Was he a mere “scribbler,” as the arrogant soldier had indicated, destined to live his life on the outskirts of the real world? How could he effect real change, if he did not know how most people suffered and lived? Although he had completed his probationary period last year, and had made his profession of faith and taken the cowl21 in spring, for some reason, he still struggled with his faith and his calling to be a scribe. If only God would give him a sign, a message that he was following his true destiny.

  Inside his head, the voices of his tutors echoed, rebuking his faithless questioning and his worldly need to intellectualize and seek proof of the spiritual realm. “How can you, a mere child, question the Word of Christ? Such faithless doubting would have me worried over my own salvation; my unclean, broken soul. Faith pleases God.

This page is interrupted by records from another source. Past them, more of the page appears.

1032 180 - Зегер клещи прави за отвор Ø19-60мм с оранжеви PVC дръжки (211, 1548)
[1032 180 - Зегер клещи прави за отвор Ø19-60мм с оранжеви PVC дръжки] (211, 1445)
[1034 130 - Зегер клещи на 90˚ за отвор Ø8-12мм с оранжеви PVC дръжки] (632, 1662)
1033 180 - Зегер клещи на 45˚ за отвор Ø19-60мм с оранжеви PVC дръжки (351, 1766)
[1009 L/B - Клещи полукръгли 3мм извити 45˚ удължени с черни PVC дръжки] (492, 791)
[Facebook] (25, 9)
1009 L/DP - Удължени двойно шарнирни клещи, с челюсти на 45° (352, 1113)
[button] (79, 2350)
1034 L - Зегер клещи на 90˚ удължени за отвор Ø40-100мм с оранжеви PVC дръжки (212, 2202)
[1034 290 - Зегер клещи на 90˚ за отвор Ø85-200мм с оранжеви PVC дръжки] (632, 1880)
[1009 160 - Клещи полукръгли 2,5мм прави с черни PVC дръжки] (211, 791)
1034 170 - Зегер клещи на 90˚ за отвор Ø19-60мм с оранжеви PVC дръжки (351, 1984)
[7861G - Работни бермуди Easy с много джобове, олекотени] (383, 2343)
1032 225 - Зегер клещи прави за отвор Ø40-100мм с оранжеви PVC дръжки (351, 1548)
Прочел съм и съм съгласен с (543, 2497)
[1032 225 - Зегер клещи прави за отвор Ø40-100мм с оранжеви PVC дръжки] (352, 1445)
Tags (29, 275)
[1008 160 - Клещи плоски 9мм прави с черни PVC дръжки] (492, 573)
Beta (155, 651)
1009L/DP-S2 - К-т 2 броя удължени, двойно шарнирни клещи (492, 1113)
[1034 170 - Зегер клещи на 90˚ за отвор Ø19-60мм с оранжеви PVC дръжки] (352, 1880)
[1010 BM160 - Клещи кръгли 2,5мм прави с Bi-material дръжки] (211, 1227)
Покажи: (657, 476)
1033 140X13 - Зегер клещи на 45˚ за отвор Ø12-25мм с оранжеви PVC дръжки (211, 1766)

God always responds to faith.”

  Volmar fumbled for a rag from his leather pouch and started rubbing furiously at his blackened fingertips. These ink stains would always reveal his livelihood as a scribe, as the crude soldier had deduced. Even if he ran away and left the familiar fortress of the monastery of Disibodenberg to explore the unknown world beyond, these stains would always mark him like Cain. Every stranger he would encounter would know he was a faithless, condemned man who had failed the church, and ultimately, God.

  “Surely, Lord,” Volmar closed his eyes and prayed, a little faintly, “by acknowledging my own weakness, I will find the faith I so ardently seek.” For how could he catch a glimpse of the one true God if he was blind to his own misgivings and sins? A boom of distant thunder answered, followed by a stark flash of lightning. The storm was fast approaching, a storm that would surely call off the evening’s events at the harvest festival.

  The sky darkened. Volmar imagined in its looming, shifting shadows the candle-lit Scriptorium22. The clouds transformed into the humps of the backs of his fellow brothers who, like hard black beetles, clicked away in the carrels of the Scriptorium, the tips of their quills scratching against the parchments. At least, he thought with a grateful heart, his apprenticeship with Brother Paulus gave him a wider perspective of the outside world beyond the stuffy, deafening silence of the Scriptorium and the earthy smell of the stables, albeit only through the eyes of the suffering.